The first attempt at directly observing the Gravitational waves was done around 1960-1970's by a Physicist called Joseph Weber who is rightly called "Father of Gravitational Waves". But this was a very primitive device and as expected gave a null result. However, this set the tires rolling and created much interest in the field.
By the period of 1990's there was much hope and in 1994 LIGO construction began which went on till 2002. But even this was a very weak detector and enhanced LIGO project began in 2008. This was the game changer. They started observing black mergers. When two black holes merge a huge amount of energy is released in the form of Gravitational waves. These have enough energy to destroy all objects around them. But luckily or unluckily for us, these are so far from us that by the time they reach us, their energy can only stretch a 4km long rod by only 1/thousand th the size of the proton. This is what makes the detection monstrously hard. Laser interferometer technique in a 4km long tunnel is used to detect these waves. Finally, they were discovered on 14 September 2015 while observing two ~30 solar mass black holes merging about 1.3 billion light-years from Earth. This detection happened just two days after the newly enhanced detector started working.
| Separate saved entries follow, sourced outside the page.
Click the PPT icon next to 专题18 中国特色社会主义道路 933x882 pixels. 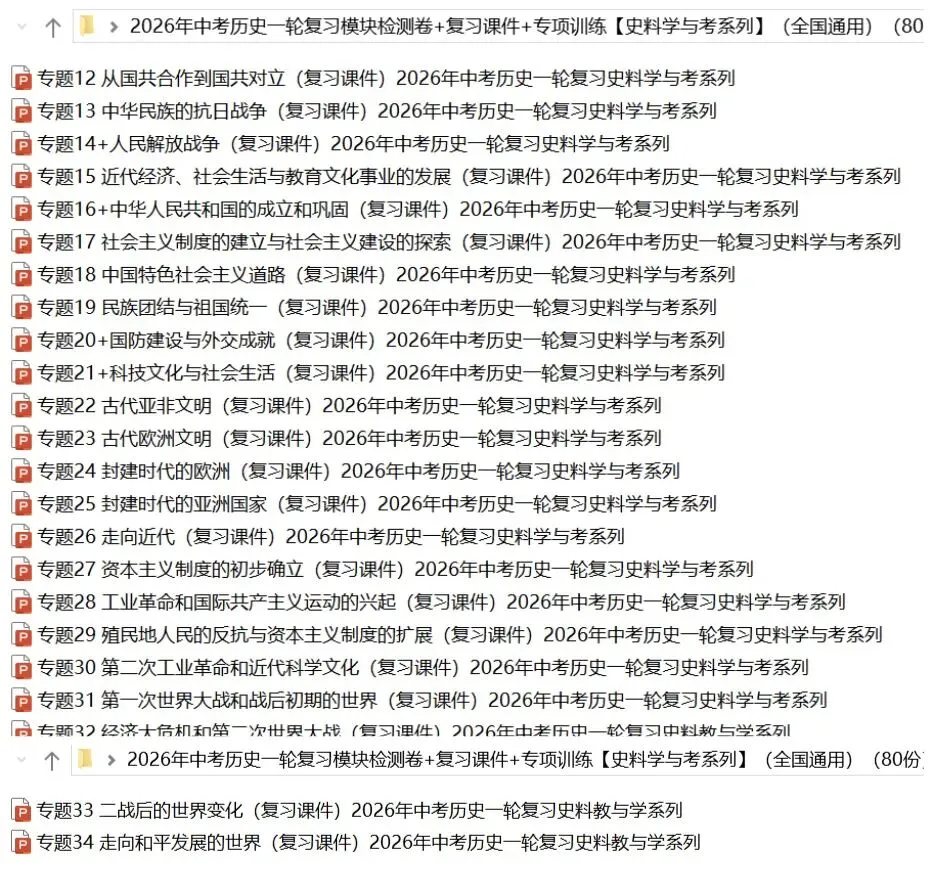coord(21,275)
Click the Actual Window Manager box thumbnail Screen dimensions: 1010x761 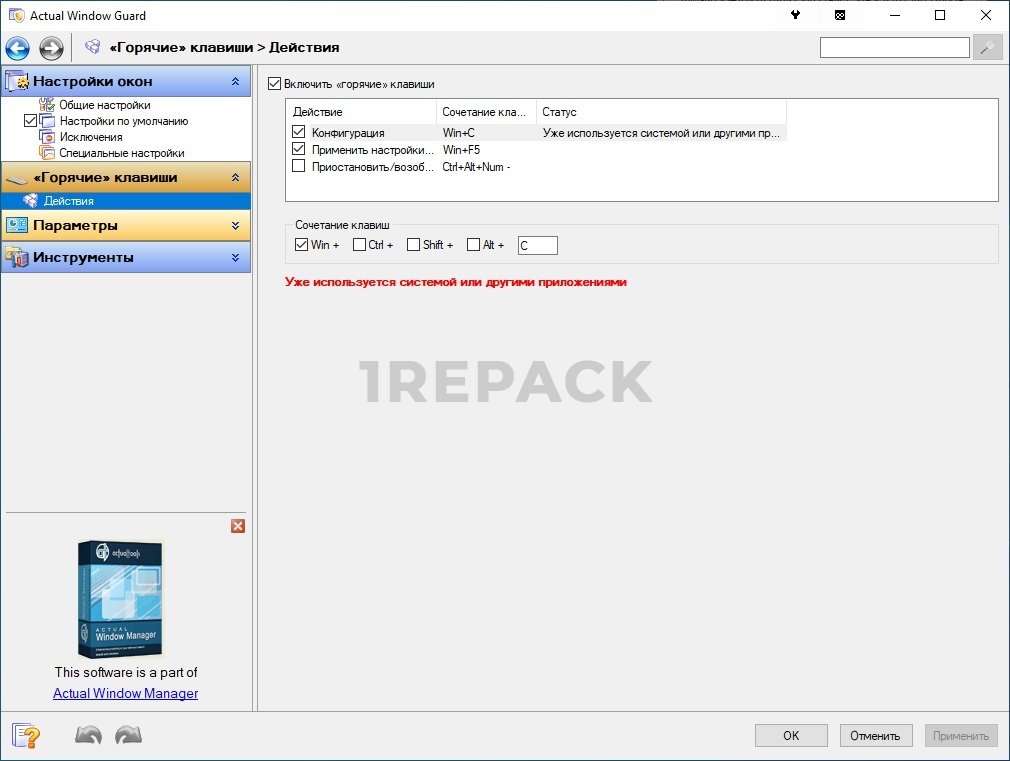coord(121,599)
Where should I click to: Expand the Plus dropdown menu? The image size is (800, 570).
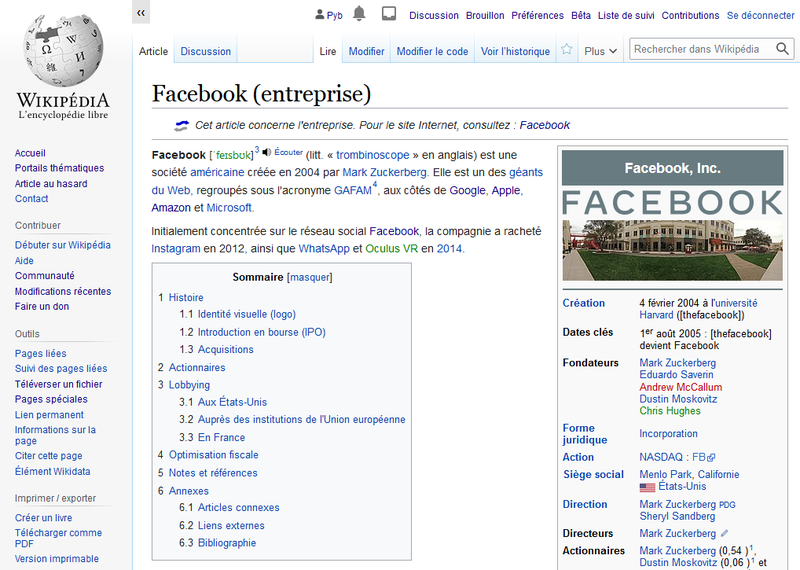[601, 51]
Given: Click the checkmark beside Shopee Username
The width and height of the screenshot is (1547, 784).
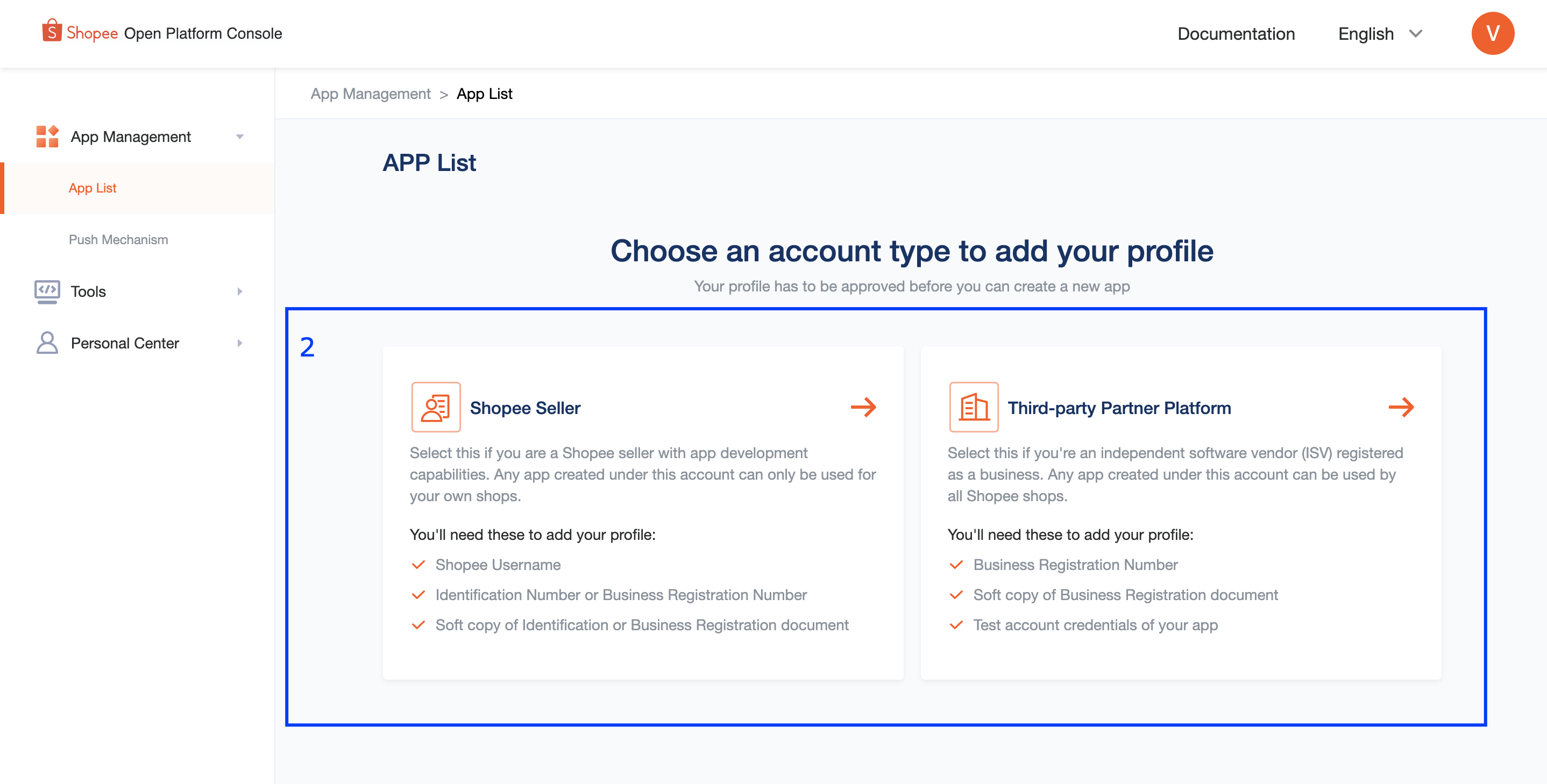Looking at the screenshot, I should [x=418, y=564].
The LIGO detectors have already discovered 3 gravitational by now. As always in science, new observation leads to some unknown phenomenon. Until now Physicists believed that not many heavy black holes (>20 solar masses) existed. But out of the three detections, two of them involved these heavy black holes. Hence already there is a scent of new paths. Most anticipated use of these is Gravitational Wave Astronomy just like EM wave astronomy or Neutrino astronomy. While EM wave/normal astronomy fairly good but they fail us at a very large distance while Neutrino astronomy has potential to go very close to the origin of the universe however not close enough. This is where Gravitational Wave Astronomy comes in as we can go very very close to Big Bang and observe what happened. Exciting times are ahead!!!
As much difficult as it may be, it is ALWAYS worth it-
" PHYSICS IS IMAGINATION IN A STRAIGHT JACKET "
- John Moffat
P.S- LIGO India called INDIGO has been planned (Yay!!!). A site in the Hingoli district in western India has been selected.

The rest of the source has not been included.